Research on a hot gas giant
Scientists from the School of Earth and Space Exploration at Arizona National University have implemented a program to roast marshmallows in space. No, they didn’t go crazy and spend the allocated funds on their fantasies. They’re just okay with their sense of humor, and we’re talking about the study of the exoplanet WASP-121b.
It is one of the hottest gas giants known to mankind. Scientists call such worlds hot Jupiters, and their unofficial nickname is “roasted marshmallows.” These are really very loose and hot objects, so it suits them quite well.
The GRating INfrared Spectrograph (IGRINS) on the Gemini South telescope helped to study WASP-121b in detail. It helped to determine the chemical composition of this “roasted marshmallow” and to figure out exactly where it formed.

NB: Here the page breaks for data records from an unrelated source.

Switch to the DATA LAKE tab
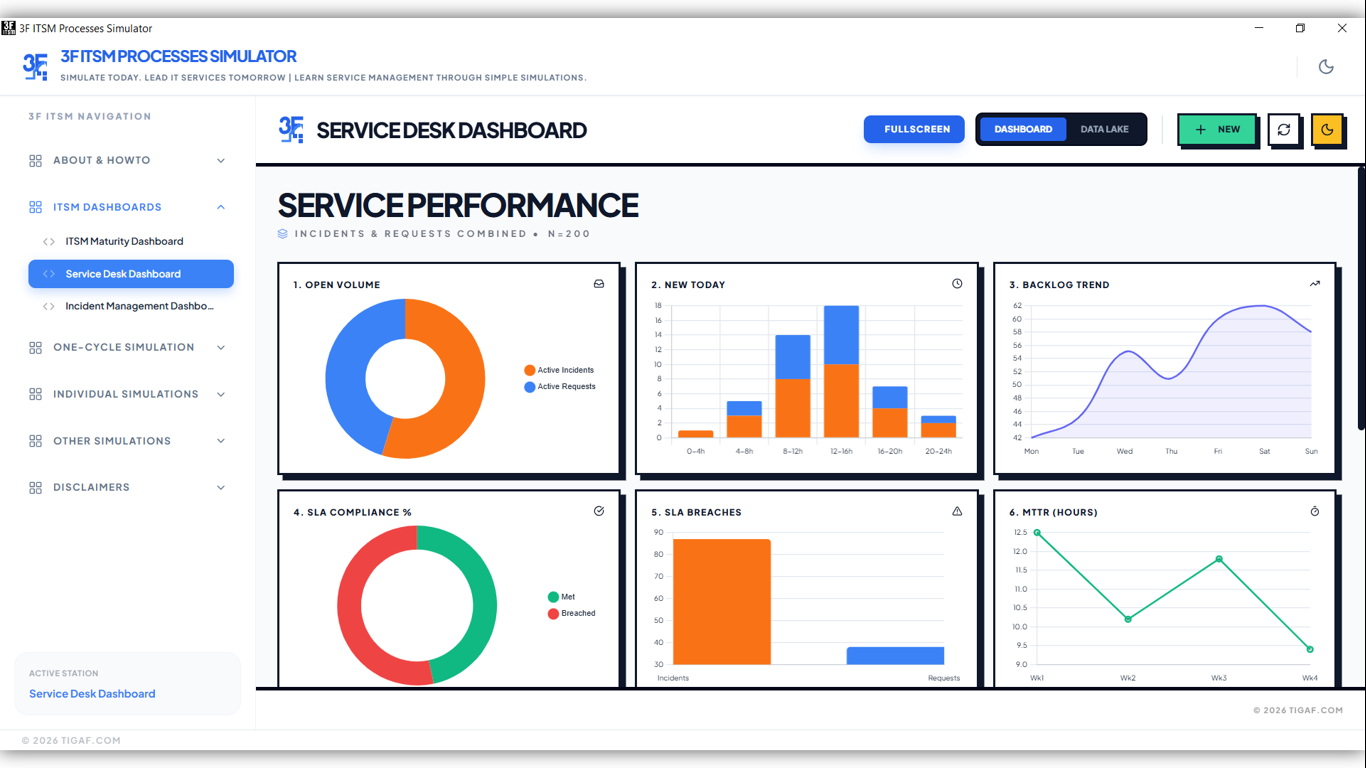This screenshot has height=768, width=1366. pos(1104,129)
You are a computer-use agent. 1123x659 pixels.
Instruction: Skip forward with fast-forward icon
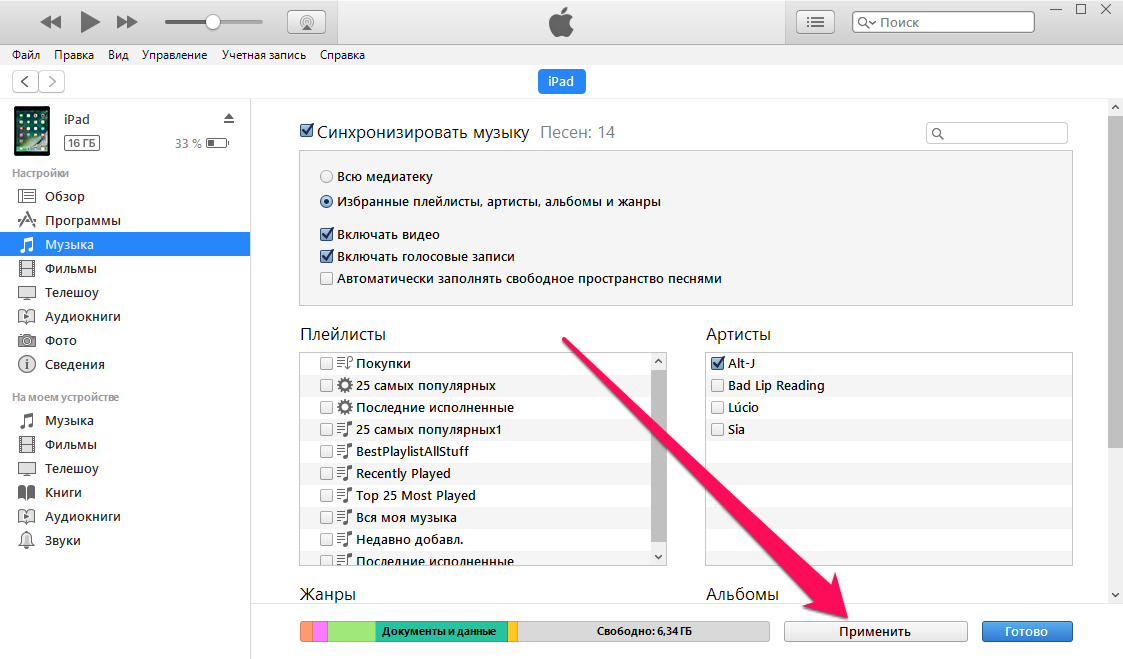(127, 22)
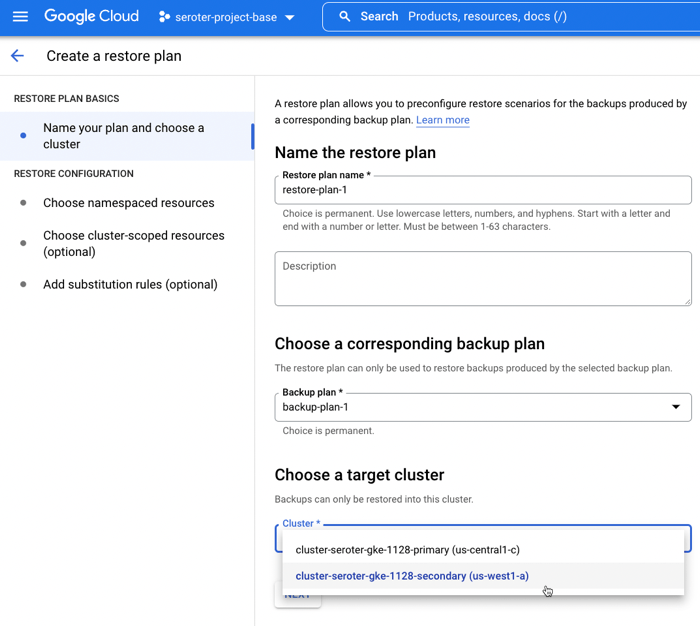Open the Learn more link
Viewport: 700px width, 626px height.
[443, 120]
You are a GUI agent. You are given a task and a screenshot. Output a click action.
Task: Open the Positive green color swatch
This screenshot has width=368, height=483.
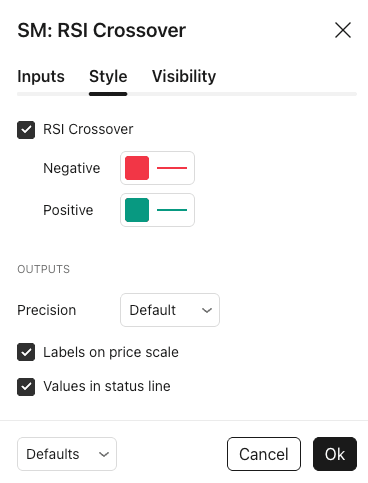pos(137,210)
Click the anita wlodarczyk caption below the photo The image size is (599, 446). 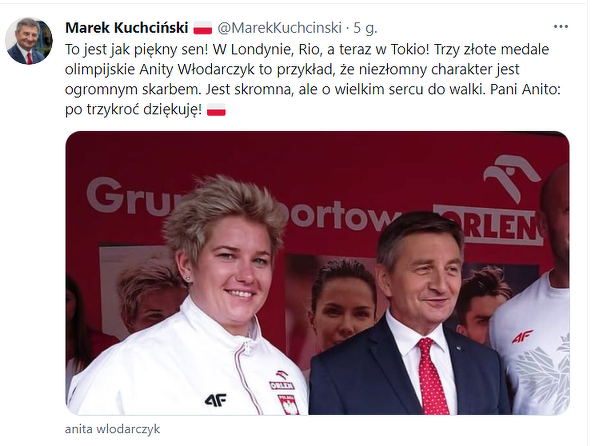pyautogui.click(x=112, y=429)
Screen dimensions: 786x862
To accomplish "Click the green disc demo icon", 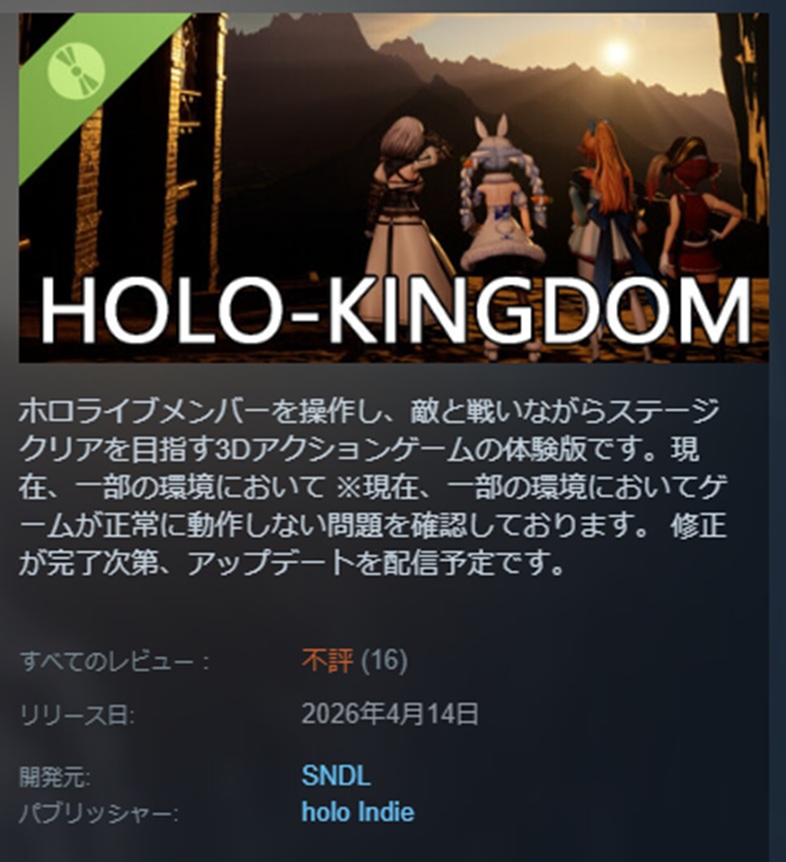I will pos(76,70).
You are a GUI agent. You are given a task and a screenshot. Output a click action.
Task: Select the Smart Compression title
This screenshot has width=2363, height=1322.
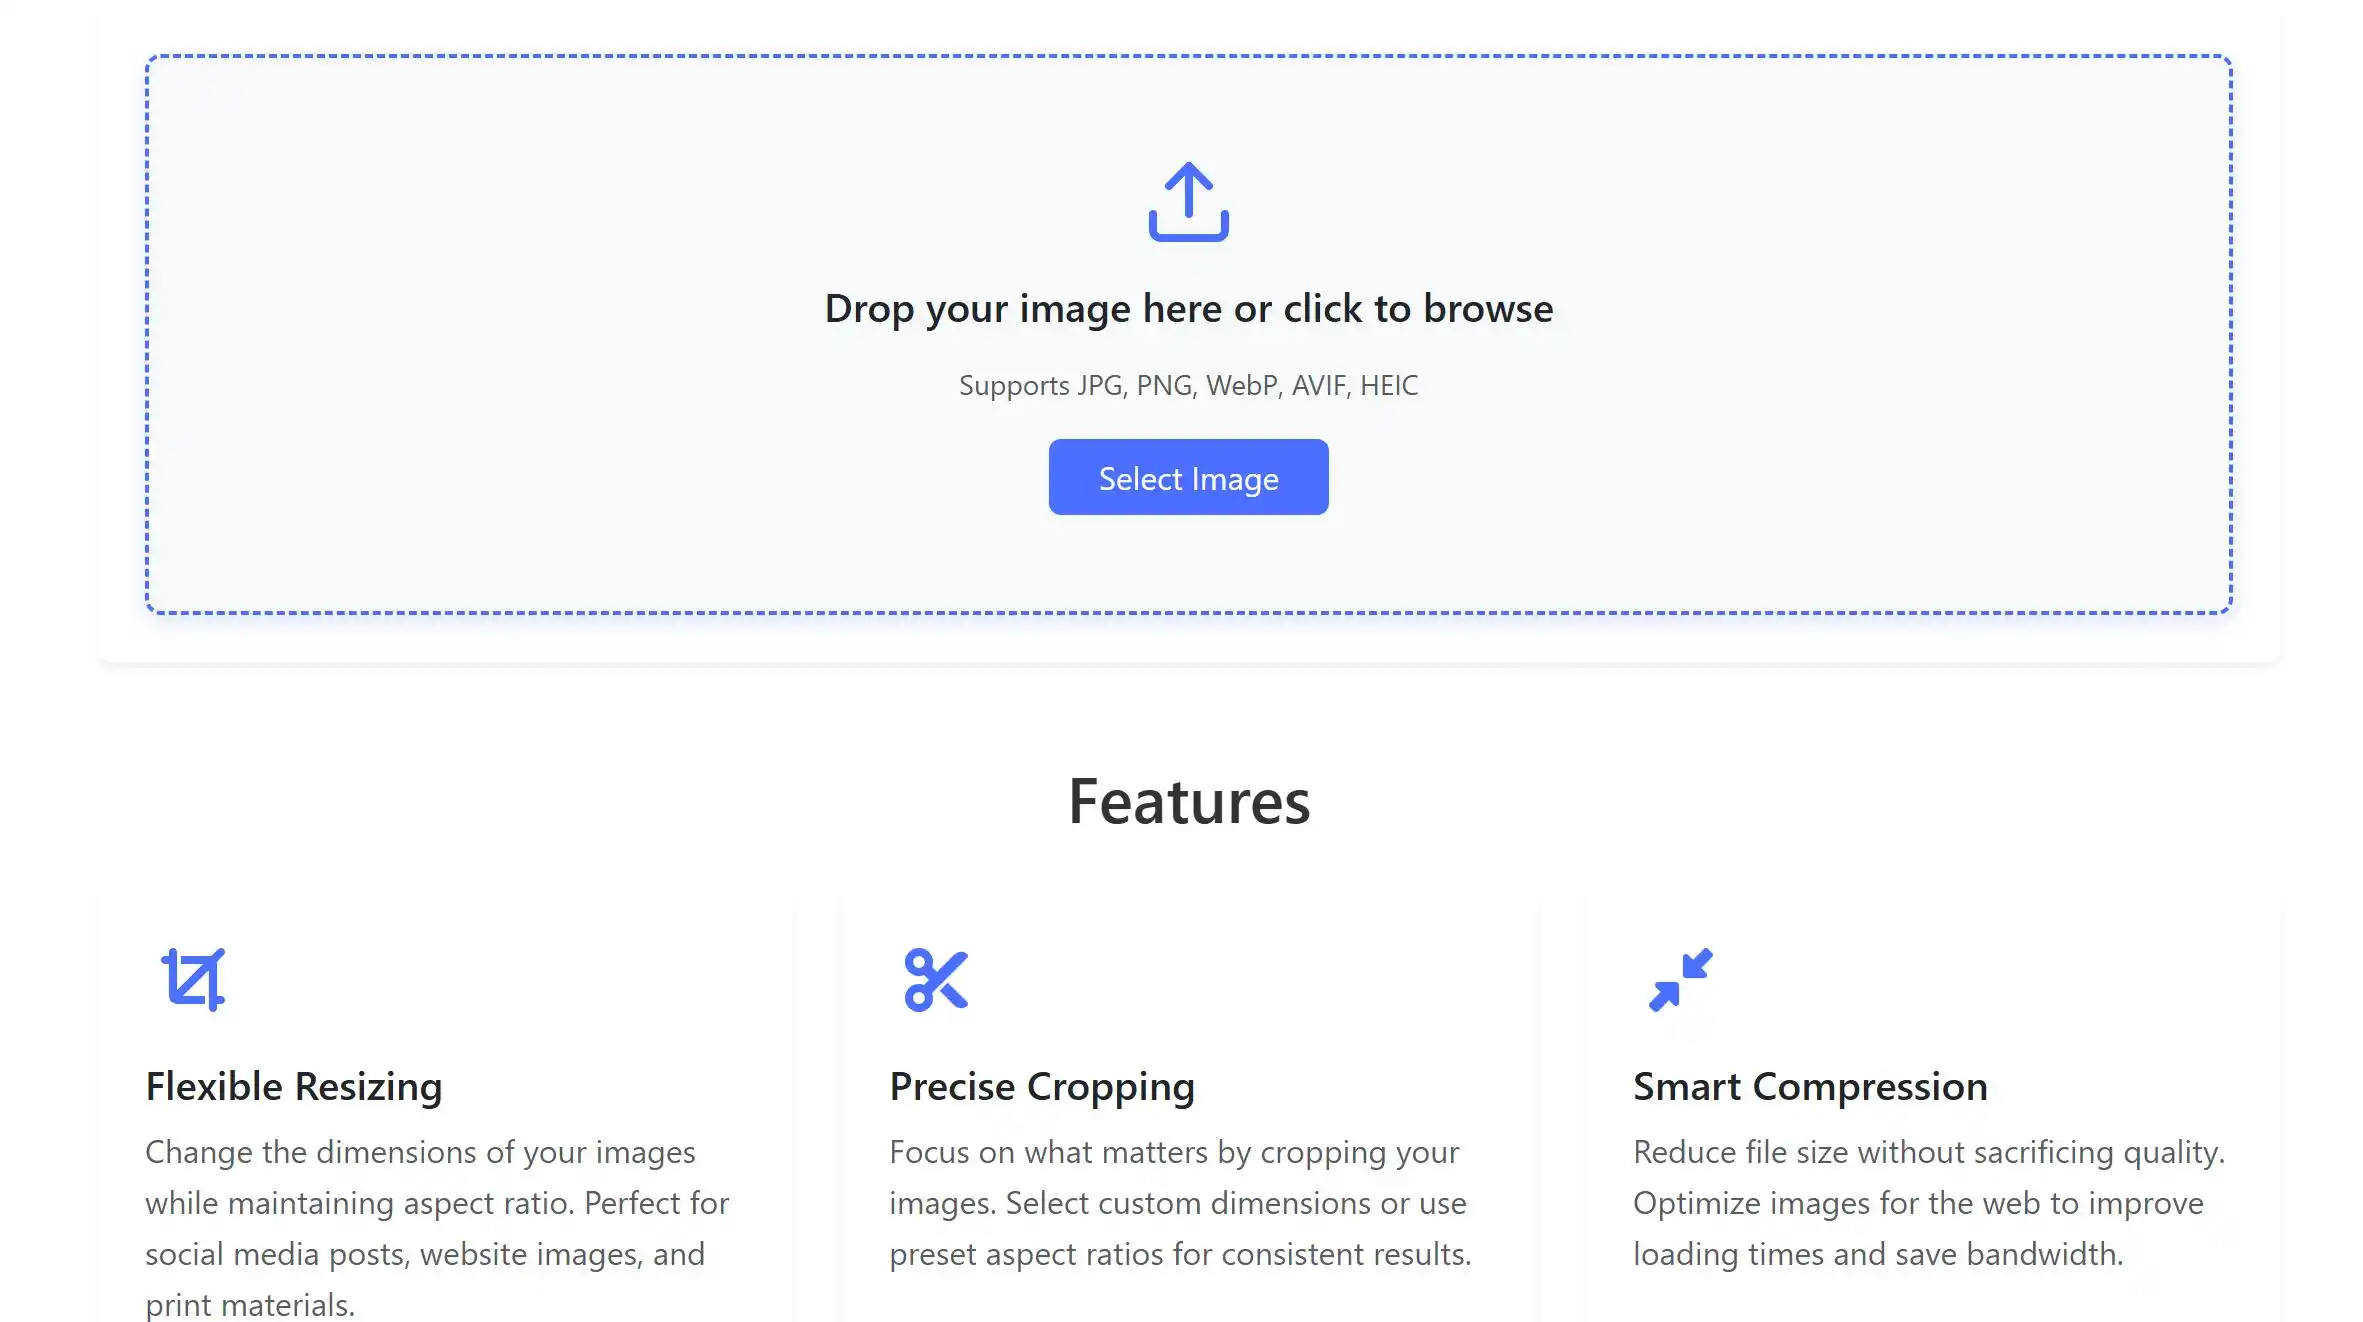tap(1810, 1087)
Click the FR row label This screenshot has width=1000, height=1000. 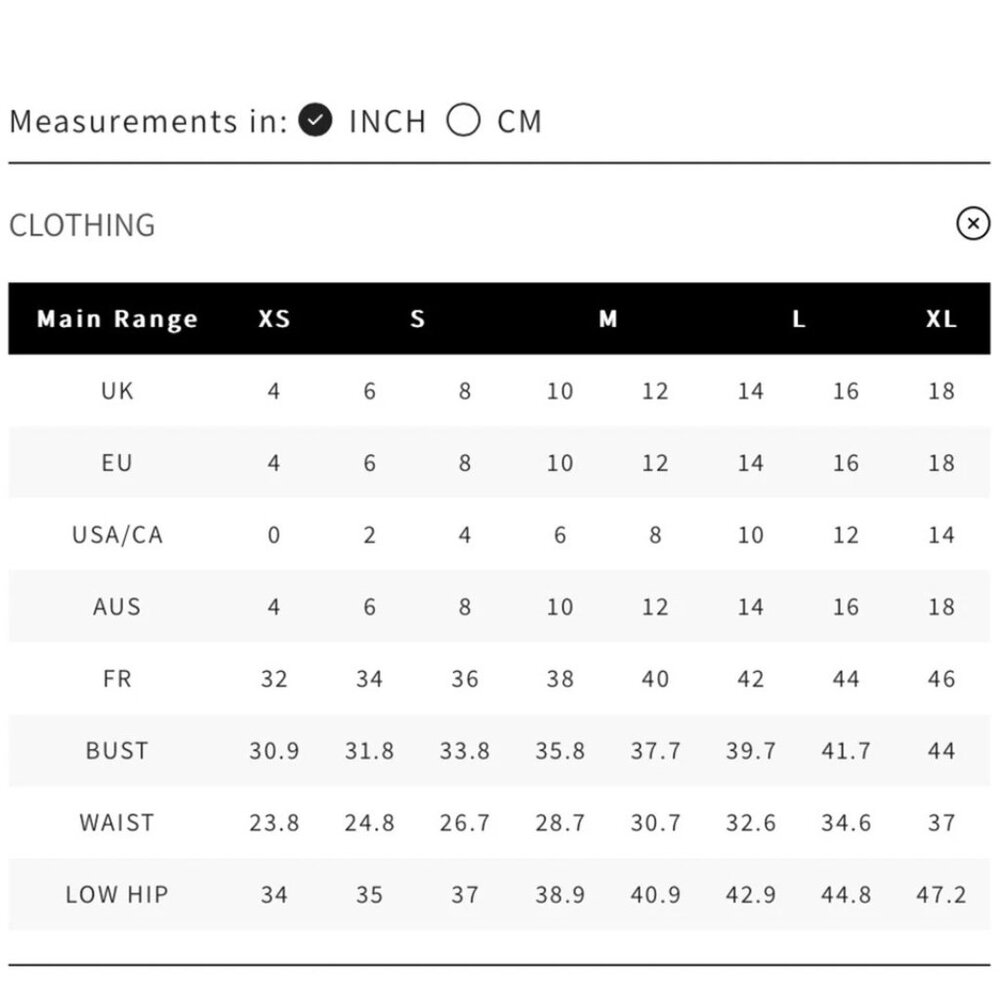pyautogui.click(x=117, y=679)
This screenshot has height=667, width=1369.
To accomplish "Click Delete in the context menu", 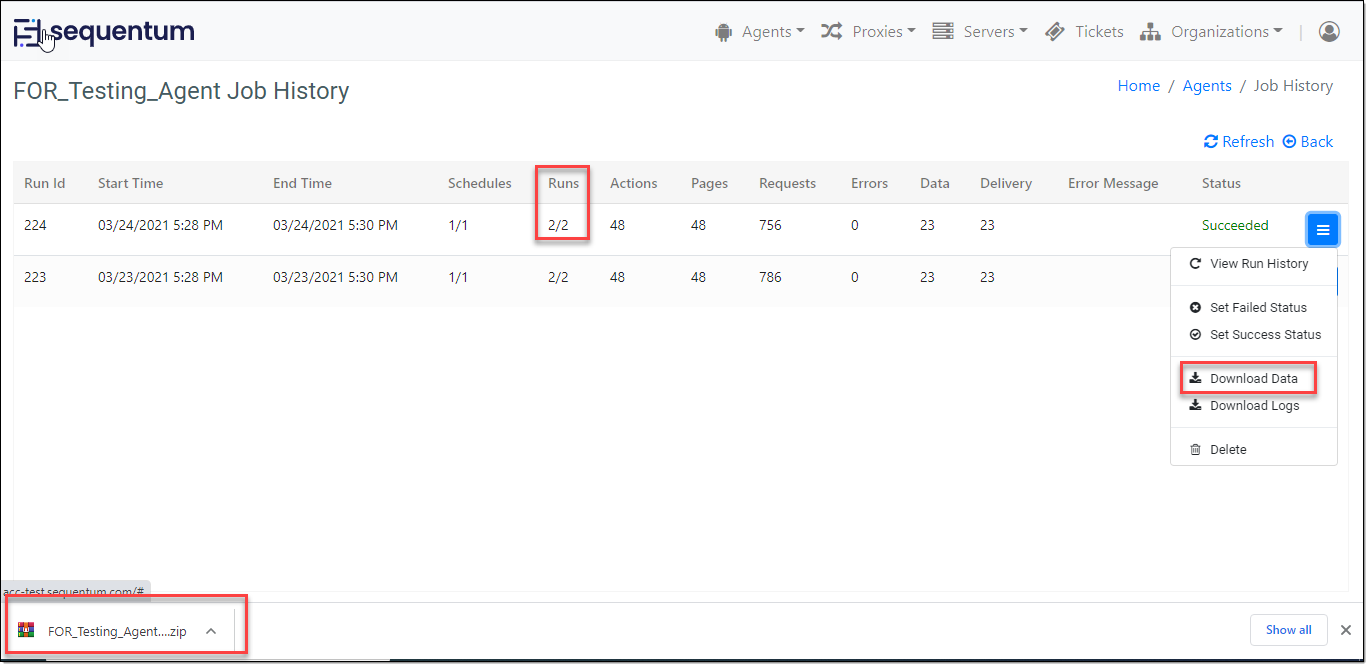I will [x=1227, y=450].
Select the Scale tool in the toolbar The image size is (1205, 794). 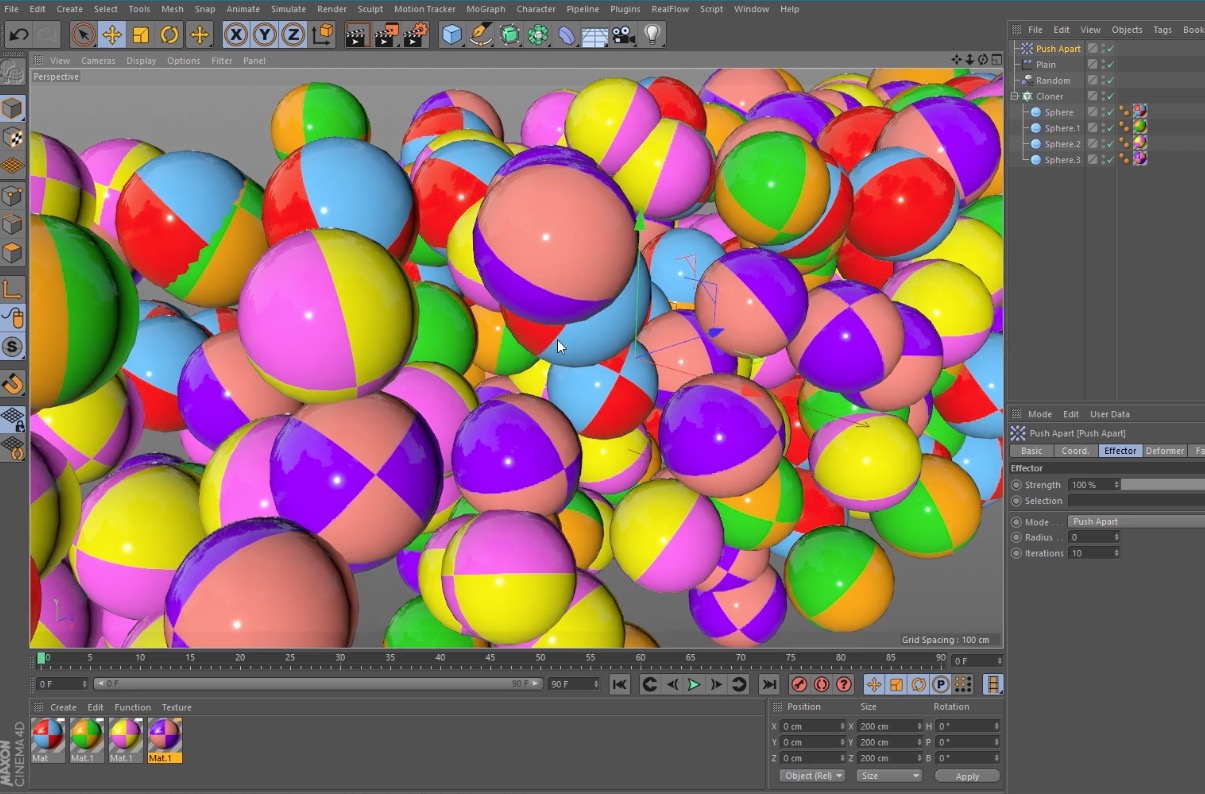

What did the research show?
Planetary systems are formed from gas and dust disks. The latter have a clear structure: rock grains, water ice and frozen gases can be found only at certain distances from the luminary. Therefore, by examining the chemical composition of a planet with a spectroscope, we can find out where it formed.
This is usually not such a simple process, because you need observations from two telescopes and two spectrographs on them at once. One should work in visible light and trace solid materials, the second — in infrared light where the gaseous component is especially visible.
However, WASP-121b is so hot that even the metals on it are in a gaseous state in the atmosphere. So IGRINS alone was enough to investigate it. And its results revealed a surprising thing. The composition of this “roasted marshmallow” has significantly more silicates and metals than scientists expected.
To be more precise, for the area where WASP-121b is now, there aren’t many. However, scientists expected much more of what were once chunks of ice as part of the protoplanetary disk. It is believed that gas giants only form in places where there must be a lot of it. But this study challenges such perceptions. Which means new observations will have to be made in order to understand what is really going on.